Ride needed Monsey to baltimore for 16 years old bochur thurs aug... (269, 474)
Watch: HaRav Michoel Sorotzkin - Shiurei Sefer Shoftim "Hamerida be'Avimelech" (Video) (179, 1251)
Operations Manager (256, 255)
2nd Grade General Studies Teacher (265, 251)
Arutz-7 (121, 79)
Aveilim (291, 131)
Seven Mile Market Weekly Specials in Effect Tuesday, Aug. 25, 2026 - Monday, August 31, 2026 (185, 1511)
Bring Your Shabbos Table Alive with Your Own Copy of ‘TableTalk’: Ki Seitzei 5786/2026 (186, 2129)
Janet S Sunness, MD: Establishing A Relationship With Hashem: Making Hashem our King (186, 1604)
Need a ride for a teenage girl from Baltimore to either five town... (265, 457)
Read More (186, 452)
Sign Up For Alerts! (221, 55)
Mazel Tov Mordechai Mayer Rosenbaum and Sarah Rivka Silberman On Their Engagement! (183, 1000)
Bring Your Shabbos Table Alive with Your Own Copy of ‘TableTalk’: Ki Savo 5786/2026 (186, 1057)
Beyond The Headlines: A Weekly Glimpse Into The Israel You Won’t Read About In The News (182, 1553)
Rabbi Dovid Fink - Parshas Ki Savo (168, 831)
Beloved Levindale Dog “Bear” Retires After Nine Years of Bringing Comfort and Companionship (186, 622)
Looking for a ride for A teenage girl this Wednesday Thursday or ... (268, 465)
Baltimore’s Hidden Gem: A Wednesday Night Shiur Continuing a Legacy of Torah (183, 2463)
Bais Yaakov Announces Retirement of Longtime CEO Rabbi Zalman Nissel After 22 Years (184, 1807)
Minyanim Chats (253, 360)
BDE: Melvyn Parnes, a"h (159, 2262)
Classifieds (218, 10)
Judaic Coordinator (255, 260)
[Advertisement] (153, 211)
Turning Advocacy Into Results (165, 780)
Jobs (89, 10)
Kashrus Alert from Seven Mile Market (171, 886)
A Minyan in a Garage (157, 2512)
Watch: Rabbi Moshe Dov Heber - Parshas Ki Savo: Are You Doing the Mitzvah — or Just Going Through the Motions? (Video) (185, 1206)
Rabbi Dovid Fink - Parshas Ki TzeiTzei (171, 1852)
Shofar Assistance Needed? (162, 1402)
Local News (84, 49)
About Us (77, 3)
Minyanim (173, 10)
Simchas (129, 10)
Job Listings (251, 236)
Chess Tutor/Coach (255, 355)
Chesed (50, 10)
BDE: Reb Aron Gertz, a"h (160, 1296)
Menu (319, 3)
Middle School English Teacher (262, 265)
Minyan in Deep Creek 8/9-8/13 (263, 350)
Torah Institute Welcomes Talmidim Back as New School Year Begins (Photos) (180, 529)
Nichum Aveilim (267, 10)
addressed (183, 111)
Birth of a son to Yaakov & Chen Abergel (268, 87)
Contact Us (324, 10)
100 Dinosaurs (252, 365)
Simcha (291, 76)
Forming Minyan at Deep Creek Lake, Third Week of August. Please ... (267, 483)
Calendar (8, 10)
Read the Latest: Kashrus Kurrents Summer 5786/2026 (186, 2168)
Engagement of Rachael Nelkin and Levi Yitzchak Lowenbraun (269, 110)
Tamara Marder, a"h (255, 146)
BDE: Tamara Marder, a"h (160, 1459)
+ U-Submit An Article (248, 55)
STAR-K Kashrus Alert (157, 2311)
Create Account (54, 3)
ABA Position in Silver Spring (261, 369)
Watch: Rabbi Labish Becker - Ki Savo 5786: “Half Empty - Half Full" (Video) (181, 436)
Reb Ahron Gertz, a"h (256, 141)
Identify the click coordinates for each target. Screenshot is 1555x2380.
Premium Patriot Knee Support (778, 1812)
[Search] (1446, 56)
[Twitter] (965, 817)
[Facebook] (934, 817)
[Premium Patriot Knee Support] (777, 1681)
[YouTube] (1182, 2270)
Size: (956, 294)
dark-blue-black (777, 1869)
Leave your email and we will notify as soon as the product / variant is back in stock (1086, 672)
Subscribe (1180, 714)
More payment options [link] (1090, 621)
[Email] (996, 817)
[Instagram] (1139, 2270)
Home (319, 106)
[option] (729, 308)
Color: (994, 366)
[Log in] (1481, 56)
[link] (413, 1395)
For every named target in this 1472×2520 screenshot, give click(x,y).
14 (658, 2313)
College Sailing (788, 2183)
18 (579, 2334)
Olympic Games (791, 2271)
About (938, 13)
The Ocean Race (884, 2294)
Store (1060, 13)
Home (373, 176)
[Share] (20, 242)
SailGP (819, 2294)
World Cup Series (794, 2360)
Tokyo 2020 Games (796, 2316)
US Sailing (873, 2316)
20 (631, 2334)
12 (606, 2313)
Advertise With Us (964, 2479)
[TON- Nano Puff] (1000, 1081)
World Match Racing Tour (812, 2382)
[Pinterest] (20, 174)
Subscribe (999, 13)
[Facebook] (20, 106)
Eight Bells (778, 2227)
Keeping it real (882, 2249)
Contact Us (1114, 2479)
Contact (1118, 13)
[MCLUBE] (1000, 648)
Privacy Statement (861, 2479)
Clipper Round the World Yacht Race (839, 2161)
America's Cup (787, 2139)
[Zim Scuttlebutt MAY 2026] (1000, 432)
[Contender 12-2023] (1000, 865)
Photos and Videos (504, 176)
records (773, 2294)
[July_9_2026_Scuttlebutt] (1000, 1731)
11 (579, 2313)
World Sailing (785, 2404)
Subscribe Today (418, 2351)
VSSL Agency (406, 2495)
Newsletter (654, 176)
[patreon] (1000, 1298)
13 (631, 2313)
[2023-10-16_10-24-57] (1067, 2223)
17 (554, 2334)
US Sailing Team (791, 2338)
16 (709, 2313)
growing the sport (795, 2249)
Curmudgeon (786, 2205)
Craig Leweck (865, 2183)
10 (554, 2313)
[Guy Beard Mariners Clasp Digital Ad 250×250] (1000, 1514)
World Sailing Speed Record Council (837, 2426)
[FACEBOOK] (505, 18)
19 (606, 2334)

### What you will do
Output the records above exactly as written.

### Solution for this problem
Ride needed Monsey to baltimore for 16 years old bochur thurs aug... (269, 474)
Watch: HaRav Michoel Sorotzkin - Shiurei Sefer Shoftim "Hamerida be'Avimelech" (Video) (179, 1251)
Operations Manager (256, 255)
2nd Grade General Studies Teacher (265, 251)
Arutz-7 (121, 79)
Aveilim (291, 131)
Seven Mile Market Weekly Specials in Effect Tuesday, Aug. 25, 2026 - Monday, August 31, 2026 (185, 1511)
Bring Your Shabbos Table Alive with Your Own Copy of ‘TableTalk’: Ki Seitzei 5786/2026 (186, 2129)
Janet S Sunness, MD: Establishing A Relationship With Hashem: Making Hashem our King (186, 1604)
Need a ride for a teenage girl from Baltimore to either five town... (265, 457)
Read More (186, 452)
Sign Up For Alerts! (221, 55)
Mazel Tov Mordechai Mayer Rosenbaum and Sarah Rivka Silberman On Their Engagement! (183, 1000)
Bring Your Shabbos Table Alive with Your Own Copy of ‘TableTalk’: Ki Savo 5786/2026 (186, 1057)
Beyond The Headlines: A Weekly Glimpse Into The Israel You Won’t Read About In The News (182, 1553)
Rabbi Dovid Fink - Parshas Ki Savo (168, 831)
Beloved Levindale Dog “Bear” Retires After Nine Years of Bringing Comfort and Companionship (186, 622)
Looking for a ride for A teenage girl this Wednesday Thursday or ... (268, 465)
Baltimore’s Hidden Gem: A Wednesday Night Shiur Continuing a Legacy of Torah (183, 2463)
Bais Yaakov Announces Retirement of Longtime CEO Rabbi Zalman Nissel After 22 Years (184, 1807)
Minyanim Chats (253, 360)
BDE: Melvyn Parnes, a"h (159, 2262)
Classifieds (218, 10)
Judaic Coordinator (255, 260)
[Advertisement] (153, 211)
Turning Advocacy Into Results (165, 780)
Jobs (89, 10)
Kashrus Alert from Seven Mile Market (171, 886)
A Minyan in a Garage (157, 2512)
Watch: Rabbi Moshe Dov Heber - Parshas Ki Savo: Are You Doing the Mitzvah — or Just Going Through the Motions? (Video) (185, 1206)
Rabbi Dovid Fink - Parshas Ki TzeiTzei (171, 1852)
Shofar Assistance Needed? (162, 1402)
Local News (84, 49)
About Us (77, 3)
Minyanim (173, 10)
Simchas (129, 10)
Job Listings (251, 236)
Chess Tutor/Coach (255, 355)
Chesed (50, 10)
BDE: Reb Aron Gertz, a"h (160, 1296)
Menu (319, 3)
Middle School English Teacher (262, 265)
Minyan in Deep Creek 8/9-8/13 (263, 350)
Torah Institute Welcomes Talmidim Back as New School Year Begins (Photos) (180, 529)
Nichum Aveilim (267, 10)
addressed (183, 111)
Birth of a son to Yaakov & Chen Abergel (268, 87)
Contact Us (324, 10)
100 Dinosaurs (252, 365)
Simcha (291, 76)
Forming Minyan at Deep Creek Lake, Third Week of August. Please ... (267, 483)
Calendar (8, 10)
Read the Latest: Kashrus Kurrents Summer 5786/2026 (186, 2168)
Engagement of Rachael Nelkin and Levi Yitzchak Lowenbraun (269, 110)
Tamara Marder, a"h (255, 146)
BDE: Tamara Marder, a"h (160, 1459)
+ U-Submit An Article (248, 55)
STAR-K Kashrus Alert (157, 2311)
Create Account (54, 3)
ABA Position in Silver Spring (261, 369)
Watch: Rabbi Labish Becker - Ki Savo 5786: “Half Empty - Half Full" (Video) (181, 436)
Reb Ahron Gertz, a"h (256, 141)
Identify the click coordinates for each target. Screenshot is 1555x2380.
Premium Patriot Knee Support (778, 1812)
[Search] (1446, 56)
[Twitter] (965, 817)
[Facebook] (934, 817)
[Premium Patriot Knee Support] (777, 1681)
[YouTube] (1182, 2270)
Size: (956, 294)
dark-blue-black (777, 1869)
Leave your email and we will notify as soon as the product / variant is back in stock (1086, 672)
Subscribe (1180, 714)
More payment options [link] (1090, 621)
[Email] (996, 817)
[Instagram] (1139, 2270)
Home (319, 106)
[option] (729, 308)
Color: (994, 366)
[Log in] (1481, 56)
[link] (413, 1395)
For every named target in this 1472×2520 screenshot, give click(x,y).
14 (658, 2313)
College Sailing (788, 2183)
18 (579, 2334)
Olympic Games (791, 2271)
About (938, 13)
The Ocean Race (884, 2294)
Store (1060, 13)
Home (373, 176)
[Share] (20, 242)
SailGP (819, 2294)
World Cup Series (794, 2360)
Tokyo 2020 Games (796, 2316)
US Sailing (873, 2316)
20 (631, 2334)
12 (606, 2313)
Advertise With Us (964, 2479)
[TON- Nano Puff] (1000, 1081)
World Match Racing Tour (812, 2382)
[Pinterest] (20, 174)
Subscribe (999, 13)
[Facebook] (20, 106)
Eight Bells (778, 2227)
Keeping it real (882, 2249)
Contact Us (1114, 2479)
Contact (1118, 13)
[MCLUBE] (1000, 648)
Privacy Statement (861, 2479)
Clipper Round the World Yacht Race (839, 2161)
America's Cup (787, 2139)
[Zim Scuttlebutt MAY 2026] (1000, 432)
[Contender 12-2023] (1000, 865)
Photos and Videos (504, 176)
records (773, 2294)
[July_9_2026_Scuttlebutt] (1000, 1731)
11 (579, 2313)
World Sailing (785, 2404)
Subscribe Today (418, 2351)
VSSL Agency (406, 2495)
Newsletter (654, 176)
[patreon] (1000, 1298)
13 (631, 2313)
[2023-10-16_10-24-57] (1067, 2223)
17 (554, 2334)
US Sailing Team (791, 2338)
16 (709, 2313)
growing the sport (795, 2249)
Curmudgeon (786, 2205)
Craig Leweck (865, 2183)
10 (554, 2313)
[Guy Beard Mariners Clasp Digital Ad 250×250] (1000, 1514)
World Sailing Speed Record Council (837, 2426)
[FACEBOOK] (505, 18)
19 (606, 2334)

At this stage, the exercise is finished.